**Description of the task**
Express the items below as a JSON list of strings, with one string for each line and any blank lines left out.

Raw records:
- - -
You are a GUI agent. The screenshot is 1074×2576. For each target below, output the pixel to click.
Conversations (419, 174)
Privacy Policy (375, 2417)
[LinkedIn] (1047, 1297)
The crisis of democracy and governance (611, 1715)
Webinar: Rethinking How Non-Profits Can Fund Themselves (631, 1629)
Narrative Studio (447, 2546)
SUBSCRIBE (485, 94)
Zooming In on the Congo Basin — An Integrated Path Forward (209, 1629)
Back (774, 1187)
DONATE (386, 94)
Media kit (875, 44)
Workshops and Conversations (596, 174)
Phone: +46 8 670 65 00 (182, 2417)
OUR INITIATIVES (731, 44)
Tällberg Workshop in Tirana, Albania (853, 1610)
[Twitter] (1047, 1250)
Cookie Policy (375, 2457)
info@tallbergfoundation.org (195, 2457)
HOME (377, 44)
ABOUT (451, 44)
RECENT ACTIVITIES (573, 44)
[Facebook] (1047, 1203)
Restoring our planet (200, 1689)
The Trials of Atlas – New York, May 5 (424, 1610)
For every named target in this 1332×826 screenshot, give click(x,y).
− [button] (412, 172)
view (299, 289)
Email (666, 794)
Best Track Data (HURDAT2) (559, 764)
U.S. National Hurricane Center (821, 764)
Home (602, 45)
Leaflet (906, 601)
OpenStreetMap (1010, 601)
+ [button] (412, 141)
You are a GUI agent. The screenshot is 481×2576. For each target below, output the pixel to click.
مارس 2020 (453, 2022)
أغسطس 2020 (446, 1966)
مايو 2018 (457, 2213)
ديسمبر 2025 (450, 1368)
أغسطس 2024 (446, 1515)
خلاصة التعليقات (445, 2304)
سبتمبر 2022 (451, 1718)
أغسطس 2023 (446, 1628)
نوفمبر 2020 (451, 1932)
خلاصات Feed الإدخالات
- - -
**Solution for this problem**
[
  "You are a GUI agent. The screenshot is 1074×2576. For each target below, output the pixel to click.",
  "Conversations (419, 174)",
  "Privacy Policy (375, 2417)",
  "[LinkedIn] (1047, 1297)",
  "The crisis of democracy and governance (611, 1715)",
  "Webinar: Rethinking How Non-Profits Can Fund Themselves (631, 1629)",
  "Narrative Studio (447, 2546)",
  "SUBSCRIBE (485, 94)",
  "Zooming In on the Congo Basin — An Integrated Path Forward (209, 1629)",
  "Back (774, 1187)",
  "DONATE (386, 94)",
  "Media kit (875, 44)",
  "Workshops and Conversations (596, 174)",
  "Phone: +46 8 670 65 00 (182, 2417)",
  "OUR INITIATIVES (731, 44)",
  "Tällberg Workshop in Tirana, Albania (853, 1610)",
  "[Twitter] (1047, 1250)",
  "Cookie Policy (375, 2457)",
  "info@tallbergfoundation.org (195, 2457)",
  "HOME (377, 44)",
  "ABOUT (451, 44)",
  "RECENT ACTIVITIES (573, 44)",
  "[Facebook] (1047, 1203)",
  "Restoring our planet (200, 1689)",
  "The Trials of Atlas – New York, May 5 (424, 1610)",
  "For every named target in this 1332×826 screenshot, give click(x,y).",
  "− [button] (412, 172)",
  "view (299, 289)",
  "Email (666, 794)",
  "Best Track Data (HURDAT2) (559, 764)",
  "U.S. National Hurricane Center (821, 764)",
  "Home (602, 45)",
  "Leaflet (906, 601)",
  "OpenStreetMap (1010, 601)",
  "+ [button] (412, 141)",
  "You are a GUI agent. The screenshot is 481×2576. For each target below, output the pixel to click.",
  "مارس 2020 (453, 2022)",
  "أغسطس 2020 (446, 1966)",
  "مايو 2018 (457, 2213)",
  "ديسمبر 2025 (450, 1368)",
  "أغسطس 2024 (446, 1515)",
  "خلاصة التعليقات (445, 2304)",
  "سبتمبر 2022 (451, 1718)",
  "أغسطس 2023 (446, 1628)",
  "نوفمبر 2020 (451, 1932)",
  "خلاصات Feed الإدخالات"
]